Plank is credited with singlehandedly launching the entire conversation among autistic people on the Internet with the launch of Wrong Planet, which is so inaccurate as to be laughable, and which can be disproven with a single Google search.  The authors also get autistic people’s reasons for congregating online horribly wrong.  They presume we do it because we don’t have to read in-person nonverbal cues, ignoring (or perhaps never-bothering-to-find-out) that autistic people can generally read one another’s body language as well as non-autistic people can read one another.  No; we do it because (a) many of us don’t live near one another, and (b) for many of us, writing is our native language; speaking is secondary.

But I digress.

Despite the focus on Alex Plank, I found this section of Part X refreshing for what I thought was a complete lack of focus on parents.  Then came the final paragraph:

It was the birth of a new philosophy called “neurodiversity,” which was welcomed by many in the autism community.  But at the same time, some autism parents in the community discovered a new adversary in the arena: people with autism themselves.

Neurodiversity, the authors hint, is the misguided brainchild of so-called “high-functioning” autistics who want the lion’s share of the sweet, sweet services pie for themselves.  And it is out to get our noble, beleaguered parents.  SO MEAN.

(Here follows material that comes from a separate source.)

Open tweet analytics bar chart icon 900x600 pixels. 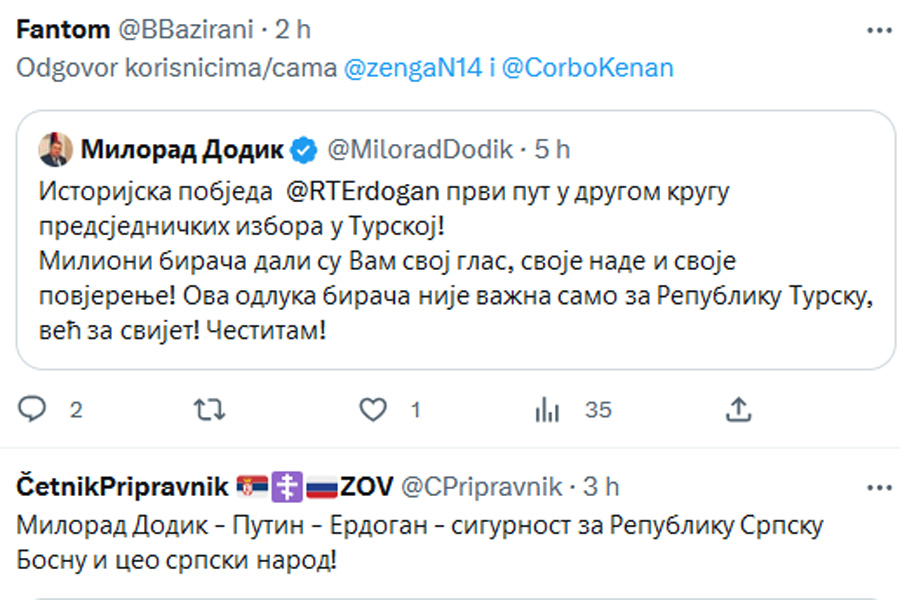click(x=548, y=409)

The SO MEANNESS is credited to the singlehanded work of Jim Sinclair, who apparently launched the neurodiversity movement in its entirety when he gave the 1993 talk on which his now-famous piece “Don’t Mourn for Us” is based.  In it, Donvan and Zucker claim, he attacked parents by explaining that wishing to get rid of the autism is tantamount to wishing to get rid of us – a clear (to the authors) throwback to Bettelheim and therefore unacceptable.

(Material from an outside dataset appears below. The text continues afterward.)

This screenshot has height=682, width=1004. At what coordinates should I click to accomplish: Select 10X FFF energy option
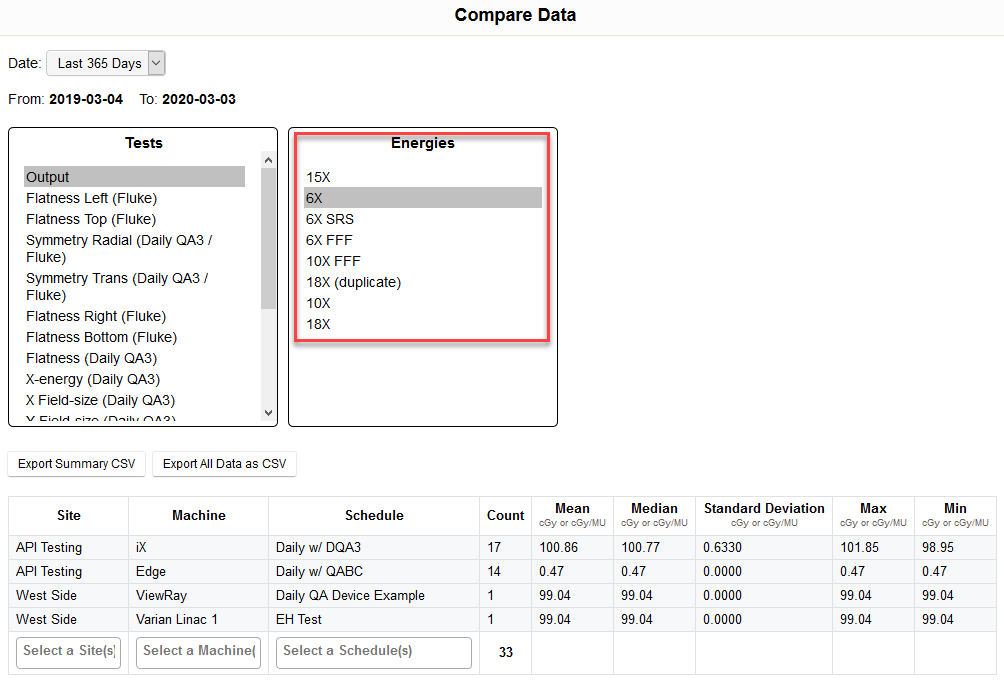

(Ironically, when one Googles “Don’t Mourn for Us,” the first link that appears is to the website of Autism Network International (ANI), which predates Wrong Planet by a number of years.  It’s almost as if Donvan and Zucker could not be arsed, amidst all their other work on this book, to use Google.)

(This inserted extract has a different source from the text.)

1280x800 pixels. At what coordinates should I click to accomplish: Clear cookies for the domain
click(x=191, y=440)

Throughout this section, the authors regularly downplay the credentials of every actually-autistic person they cite.  Jim Sinclair’s background in counseling is not mentioned, but the authors take care to remind us that he “was not a father.”  Michelle Dawson, who has put in over a decade as a research assistant at the Autism Specialized Clinic of Hôpital Rivière-des-Prairies in Canada, is called “a former postal worker.”  Ari Ne’eman’s apparent credentials are limited to having been five years old when Jim Sinclair wrote “Don’t Mourn for Me” and fourteen when he decided to launch ASAN.

Donvan and Zucker, by the way, clearly dislike Ari Ne’eman, which makes me wonder what Ne’eman ever did to them. The Ari Ne’eman presented in In a Different Key can’t do anything right, whether he’s running a nonprofit out of his dorm room or (accurately) depicting cure research as a potential route to eugenic abortion akin to what has happened to a generation of children with Down syndrome.

There are also a number of snide asides like this one, in which Ne’eman has just been asked by a reporter from the Washington Post to comment on the “Ransom Notes” ad campaign:

Ne’eman asked the reporter to hold a moment, placed his phone on mute, punched the air as hard as he could, then returned to the call.  “These ads reflect some very old and damaging stereotypes,” Ne’eman said, sounding like an activist who had been doing this work for years.  (emphasis mine)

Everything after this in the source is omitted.